## YOUR TASK
Pick out and copy every line of the items below that contains the string "ribbon". Case counts.

## RECORDS TO USE
+ + + +

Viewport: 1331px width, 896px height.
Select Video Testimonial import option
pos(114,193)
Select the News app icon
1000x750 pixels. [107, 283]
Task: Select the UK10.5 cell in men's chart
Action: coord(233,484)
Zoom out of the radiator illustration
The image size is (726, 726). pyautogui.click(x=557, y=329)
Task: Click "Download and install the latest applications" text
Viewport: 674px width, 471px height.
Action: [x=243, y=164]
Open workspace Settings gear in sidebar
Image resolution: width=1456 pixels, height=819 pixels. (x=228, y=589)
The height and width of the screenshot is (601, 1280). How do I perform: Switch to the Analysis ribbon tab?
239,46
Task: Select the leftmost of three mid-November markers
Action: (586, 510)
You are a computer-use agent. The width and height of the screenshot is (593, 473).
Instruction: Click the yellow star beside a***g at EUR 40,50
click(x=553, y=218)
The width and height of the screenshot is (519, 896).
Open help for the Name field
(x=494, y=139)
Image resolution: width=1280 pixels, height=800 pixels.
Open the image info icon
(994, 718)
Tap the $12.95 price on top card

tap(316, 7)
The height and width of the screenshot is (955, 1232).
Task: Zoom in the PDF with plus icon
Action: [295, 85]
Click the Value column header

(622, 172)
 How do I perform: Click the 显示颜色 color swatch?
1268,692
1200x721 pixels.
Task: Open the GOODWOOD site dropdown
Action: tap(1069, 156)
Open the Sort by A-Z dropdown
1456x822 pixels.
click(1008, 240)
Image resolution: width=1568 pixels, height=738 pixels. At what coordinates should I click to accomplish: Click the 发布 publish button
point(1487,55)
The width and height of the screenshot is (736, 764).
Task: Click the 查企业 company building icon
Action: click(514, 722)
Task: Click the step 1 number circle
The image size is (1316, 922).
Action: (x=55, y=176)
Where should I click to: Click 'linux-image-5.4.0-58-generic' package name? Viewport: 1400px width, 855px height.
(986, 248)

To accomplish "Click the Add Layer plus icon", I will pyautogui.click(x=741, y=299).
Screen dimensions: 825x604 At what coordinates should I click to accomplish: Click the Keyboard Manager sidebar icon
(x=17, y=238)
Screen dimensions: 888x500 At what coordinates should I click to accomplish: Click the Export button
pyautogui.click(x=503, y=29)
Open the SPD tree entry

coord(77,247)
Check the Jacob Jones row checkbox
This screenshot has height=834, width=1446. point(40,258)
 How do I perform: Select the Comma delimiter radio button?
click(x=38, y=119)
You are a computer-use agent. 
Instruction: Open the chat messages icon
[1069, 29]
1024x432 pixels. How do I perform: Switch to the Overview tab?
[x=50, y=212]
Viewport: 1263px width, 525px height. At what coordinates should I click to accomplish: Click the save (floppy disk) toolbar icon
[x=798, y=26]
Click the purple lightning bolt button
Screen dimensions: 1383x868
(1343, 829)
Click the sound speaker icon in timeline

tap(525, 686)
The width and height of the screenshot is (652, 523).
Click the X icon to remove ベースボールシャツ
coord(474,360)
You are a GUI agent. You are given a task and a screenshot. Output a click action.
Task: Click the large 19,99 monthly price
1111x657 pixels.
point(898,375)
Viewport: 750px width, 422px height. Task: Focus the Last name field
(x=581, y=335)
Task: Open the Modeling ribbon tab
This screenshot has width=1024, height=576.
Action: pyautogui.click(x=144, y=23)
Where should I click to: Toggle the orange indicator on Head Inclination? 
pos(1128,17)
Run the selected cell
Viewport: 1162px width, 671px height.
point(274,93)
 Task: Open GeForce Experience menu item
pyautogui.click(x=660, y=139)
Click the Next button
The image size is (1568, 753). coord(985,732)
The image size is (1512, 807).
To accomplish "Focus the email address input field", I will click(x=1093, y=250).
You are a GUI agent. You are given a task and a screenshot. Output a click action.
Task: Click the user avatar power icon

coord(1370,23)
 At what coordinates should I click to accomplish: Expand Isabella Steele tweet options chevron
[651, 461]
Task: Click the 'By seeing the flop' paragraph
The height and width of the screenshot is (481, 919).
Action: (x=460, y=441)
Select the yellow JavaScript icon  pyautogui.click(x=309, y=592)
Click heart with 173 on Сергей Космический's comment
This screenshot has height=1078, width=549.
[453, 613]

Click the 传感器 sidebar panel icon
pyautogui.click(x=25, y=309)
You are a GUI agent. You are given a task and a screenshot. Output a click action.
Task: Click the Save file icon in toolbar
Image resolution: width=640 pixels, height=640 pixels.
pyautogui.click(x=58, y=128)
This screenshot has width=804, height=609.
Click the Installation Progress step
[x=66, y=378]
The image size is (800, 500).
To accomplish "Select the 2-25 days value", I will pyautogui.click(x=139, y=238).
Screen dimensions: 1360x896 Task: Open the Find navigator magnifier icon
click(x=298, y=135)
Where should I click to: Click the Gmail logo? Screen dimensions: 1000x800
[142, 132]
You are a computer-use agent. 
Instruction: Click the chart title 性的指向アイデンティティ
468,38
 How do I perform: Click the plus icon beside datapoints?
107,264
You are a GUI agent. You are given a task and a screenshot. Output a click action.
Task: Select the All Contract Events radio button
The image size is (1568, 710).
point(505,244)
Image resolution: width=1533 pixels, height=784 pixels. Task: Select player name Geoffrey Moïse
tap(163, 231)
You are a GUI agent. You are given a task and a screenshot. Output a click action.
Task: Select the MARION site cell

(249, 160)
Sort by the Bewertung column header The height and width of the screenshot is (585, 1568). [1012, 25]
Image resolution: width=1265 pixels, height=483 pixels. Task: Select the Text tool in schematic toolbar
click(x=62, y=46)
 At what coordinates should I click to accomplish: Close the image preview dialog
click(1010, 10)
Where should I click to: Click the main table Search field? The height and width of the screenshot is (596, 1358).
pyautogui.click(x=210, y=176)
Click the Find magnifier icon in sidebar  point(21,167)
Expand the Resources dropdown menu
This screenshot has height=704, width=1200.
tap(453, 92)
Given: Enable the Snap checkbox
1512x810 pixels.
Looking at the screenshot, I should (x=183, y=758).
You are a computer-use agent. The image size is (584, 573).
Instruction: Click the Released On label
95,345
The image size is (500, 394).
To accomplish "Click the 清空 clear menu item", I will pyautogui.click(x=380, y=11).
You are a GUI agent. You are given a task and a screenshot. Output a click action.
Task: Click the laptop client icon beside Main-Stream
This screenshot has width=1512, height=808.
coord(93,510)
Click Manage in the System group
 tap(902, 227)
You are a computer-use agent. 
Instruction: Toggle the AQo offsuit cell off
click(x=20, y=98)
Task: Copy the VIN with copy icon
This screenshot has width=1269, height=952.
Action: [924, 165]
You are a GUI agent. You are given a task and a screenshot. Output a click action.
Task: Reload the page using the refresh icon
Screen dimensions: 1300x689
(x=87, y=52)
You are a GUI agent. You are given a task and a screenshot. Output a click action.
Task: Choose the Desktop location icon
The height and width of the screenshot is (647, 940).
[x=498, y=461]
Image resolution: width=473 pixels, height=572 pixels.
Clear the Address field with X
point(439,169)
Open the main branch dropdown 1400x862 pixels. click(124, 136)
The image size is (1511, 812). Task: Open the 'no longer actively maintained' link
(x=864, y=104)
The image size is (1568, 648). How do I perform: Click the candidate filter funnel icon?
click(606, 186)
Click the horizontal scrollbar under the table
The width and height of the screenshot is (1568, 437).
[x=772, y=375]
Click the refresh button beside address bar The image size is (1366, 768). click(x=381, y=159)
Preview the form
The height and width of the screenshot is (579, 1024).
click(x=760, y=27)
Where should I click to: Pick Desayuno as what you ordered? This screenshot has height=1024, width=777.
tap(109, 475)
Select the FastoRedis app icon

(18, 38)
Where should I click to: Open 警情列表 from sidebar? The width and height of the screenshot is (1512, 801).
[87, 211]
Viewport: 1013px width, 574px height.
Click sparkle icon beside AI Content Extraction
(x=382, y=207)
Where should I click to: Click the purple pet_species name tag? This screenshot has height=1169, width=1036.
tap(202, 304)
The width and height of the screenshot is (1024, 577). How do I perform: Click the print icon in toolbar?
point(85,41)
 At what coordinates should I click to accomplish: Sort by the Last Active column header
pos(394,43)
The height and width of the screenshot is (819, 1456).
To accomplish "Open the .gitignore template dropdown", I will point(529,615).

+ + + +

## ANSWER TO THE TASK
The height and width of the screenshot is (601, 1280). How do I perform: Switch to the Analysis ribbon tab?
Task: Open the Modeling ribbon tab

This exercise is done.